Roucel is an accomplished perfumer respected throughout the industry. His creations include Tocade (Rochas), 24 Faubourg (Hermes), Guess for Women (Coty) and Envy (Gucci). Though a serious creative force, Roucel is also a thoughtful interviewee, a wry wit with an understated intelligence and humor. When asked where he finds his inspiration, Roucel jokingly held up his glass of wine.
During the discussion, the perfumer revealed that he always creates from his mind, not his nose. After all, he laughed, he was a longtime smoker. So, if Roucel’s scents often originate as abstract concepts in his brain, how does he translate them into concrete fragrances?
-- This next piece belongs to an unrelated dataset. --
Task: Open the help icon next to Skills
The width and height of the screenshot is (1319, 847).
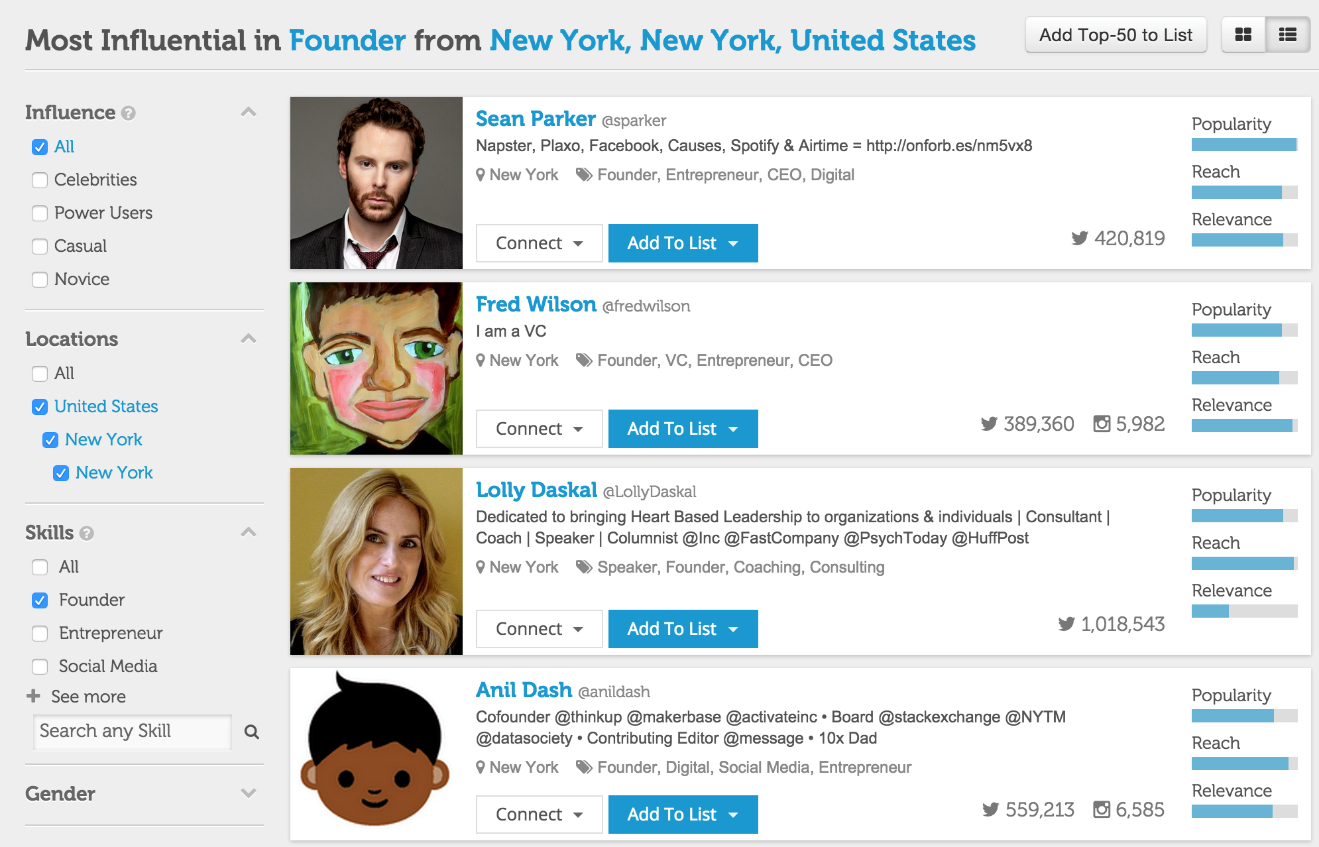Action: 87,533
“I don’t know for other perfumers,” he says, “but for myself, I don’t know, maybe it comes from the sky.” Doubtful. In fact, this master perfumer’s ideas often take years to form from a single spark of inspiration, such as a flower. In the case of Envy, the flower in question was hyacinth. Spotting this flower in May of 1984 (Roucel can still clearly recall the exact moment), the perfumer was moved. However, the notion that would become this fresh floral scent required 13 years of incubation. “Because of perfection,” Roucel explained. “For Envy, the perfume arrived in 1997, but I’d worked on the idea since 1984.”